→ EXERCISE OBJECTIVE
Where the records below show a line containing "Select the EURMXN currency pair cell", start copying; end with the line containing "You are a computer-use agent. Image resolution: width=911", and copy it too.

[Stored data]
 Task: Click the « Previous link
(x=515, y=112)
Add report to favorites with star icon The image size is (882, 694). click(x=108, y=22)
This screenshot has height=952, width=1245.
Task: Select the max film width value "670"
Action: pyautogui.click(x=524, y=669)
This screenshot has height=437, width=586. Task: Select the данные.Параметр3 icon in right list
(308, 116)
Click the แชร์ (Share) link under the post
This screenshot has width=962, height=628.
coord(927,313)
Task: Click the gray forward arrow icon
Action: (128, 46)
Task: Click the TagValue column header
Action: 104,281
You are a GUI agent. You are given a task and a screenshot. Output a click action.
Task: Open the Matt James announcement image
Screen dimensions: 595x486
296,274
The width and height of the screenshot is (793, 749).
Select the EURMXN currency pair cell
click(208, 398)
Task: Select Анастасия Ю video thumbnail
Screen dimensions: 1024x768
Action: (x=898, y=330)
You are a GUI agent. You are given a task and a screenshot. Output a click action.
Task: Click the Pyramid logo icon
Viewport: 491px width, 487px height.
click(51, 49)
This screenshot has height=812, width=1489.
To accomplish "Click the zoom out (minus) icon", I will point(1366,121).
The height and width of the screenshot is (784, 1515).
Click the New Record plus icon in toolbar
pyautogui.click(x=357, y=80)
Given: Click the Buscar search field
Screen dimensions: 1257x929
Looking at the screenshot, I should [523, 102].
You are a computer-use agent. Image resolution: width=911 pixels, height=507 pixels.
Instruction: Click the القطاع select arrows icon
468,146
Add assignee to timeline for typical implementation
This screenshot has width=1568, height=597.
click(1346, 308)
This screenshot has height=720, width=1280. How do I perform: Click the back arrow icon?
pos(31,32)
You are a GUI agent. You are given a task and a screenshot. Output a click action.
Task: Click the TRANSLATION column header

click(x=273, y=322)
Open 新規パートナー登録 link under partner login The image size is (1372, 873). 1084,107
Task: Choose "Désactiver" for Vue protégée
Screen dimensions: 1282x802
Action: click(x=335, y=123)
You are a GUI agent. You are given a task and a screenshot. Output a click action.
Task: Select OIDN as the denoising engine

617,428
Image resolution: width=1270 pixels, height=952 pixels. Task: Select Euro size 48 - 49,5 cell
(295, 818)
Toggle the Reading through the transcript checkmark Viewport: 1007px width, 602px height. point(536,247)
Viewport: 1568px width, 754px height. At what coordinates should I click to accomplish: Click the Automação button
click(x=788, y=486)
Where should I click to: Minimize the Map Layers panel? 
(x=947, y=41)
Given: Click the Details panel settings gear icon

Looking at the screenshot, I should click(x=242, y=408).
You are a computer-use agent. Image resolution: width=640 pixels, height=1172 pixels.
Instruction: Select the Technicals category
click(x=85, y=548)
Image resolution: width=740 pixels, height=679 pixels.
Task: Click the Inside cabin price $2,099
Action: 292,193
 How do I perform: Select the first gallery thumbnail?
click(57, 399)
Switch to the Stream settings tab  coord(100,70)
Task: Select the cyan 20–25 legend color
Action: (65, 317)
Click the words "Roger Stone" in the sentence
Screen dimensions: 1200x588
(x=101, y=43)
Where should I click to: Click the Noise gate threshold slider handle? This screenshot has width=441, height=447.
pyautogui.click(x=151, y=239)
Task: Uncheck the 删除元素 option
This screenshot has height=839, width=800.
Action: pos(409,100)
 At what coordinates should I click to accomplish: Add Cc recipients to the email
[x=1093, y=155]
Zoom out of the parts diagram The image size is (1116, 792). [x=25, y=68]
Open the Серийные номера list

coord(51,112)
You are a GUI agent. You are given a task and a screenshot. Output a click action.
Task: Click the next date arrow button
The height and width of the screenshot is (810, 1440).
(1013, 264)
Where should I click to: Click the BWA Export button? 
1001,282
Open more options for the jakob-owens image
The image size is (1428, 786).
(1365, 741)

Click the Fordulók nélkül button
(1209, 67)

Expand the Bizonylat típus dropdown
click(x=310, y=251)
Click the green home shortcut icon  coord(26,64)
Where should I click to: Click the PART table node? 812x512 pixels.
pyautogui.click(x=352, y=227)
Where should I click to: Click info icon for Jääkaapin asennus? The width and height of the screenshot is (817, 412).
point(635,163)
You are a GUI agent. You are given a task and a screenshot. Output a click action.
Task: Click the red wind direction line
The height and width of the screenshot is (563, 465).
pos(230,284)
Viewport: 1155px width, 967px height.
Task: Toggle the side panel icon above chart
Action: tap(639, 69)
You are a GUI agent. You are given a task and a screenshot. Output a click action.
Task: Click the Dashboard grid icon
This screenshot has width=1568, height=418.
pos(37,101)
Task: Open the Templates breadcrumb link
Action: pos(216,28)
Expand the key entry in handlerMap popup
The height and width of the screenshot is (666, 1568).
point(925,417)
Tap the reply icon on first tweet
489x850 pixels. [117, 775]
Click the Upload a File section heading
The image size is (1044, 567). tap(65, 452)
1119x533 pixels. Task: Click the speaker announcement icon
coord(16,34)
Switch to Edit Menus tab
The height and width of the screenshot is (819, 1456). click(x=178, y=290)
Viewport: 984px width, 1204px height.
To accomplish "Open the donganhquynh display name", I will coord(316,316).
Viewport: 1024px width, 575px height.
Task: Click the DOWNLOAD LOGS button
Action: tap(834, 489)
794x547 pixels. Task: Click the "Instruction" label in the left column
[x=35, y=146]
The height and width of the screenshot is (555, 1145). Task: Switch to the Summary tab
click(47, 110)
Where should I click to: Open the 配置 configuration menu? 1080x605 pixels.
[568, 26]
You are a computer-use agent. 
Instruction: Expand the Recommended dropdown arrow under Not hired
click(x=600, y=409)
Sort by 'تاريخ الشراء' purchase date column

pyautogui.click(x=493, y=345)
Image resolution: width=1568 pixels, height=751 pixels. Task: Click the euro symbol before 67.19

→ RESULT OF THE EXERCISE
Select the EURMXN currency pair cell
click(208, 398)
Task: Select Анастасия Ю video thumbnail
Screen dimensions: 1024x768
Action: (x=898, y=330)
You are a GUI agent. You are given a task and a screenshot. Output a click action.
Task: Click the Pyramid logo icon
Viewport: 491px width, 487px height.
click(51, 49)
This screenshot has height=812, width=1489.
To accomplish "Click the zoom out (minus) icon", I will point(1366,121).
The height and width of the screenshot is (784, 1515).
Click the New Record plus icon in toolbar
pyautogui.click(x=357, y=80)
Given: Click the Buscar search field
Screen dimensions: 1257x929
Looking at the screenshot, I should [523, 102].
You are a computer-use agent. Image resolution: width=911 pixels, height=507 pixels.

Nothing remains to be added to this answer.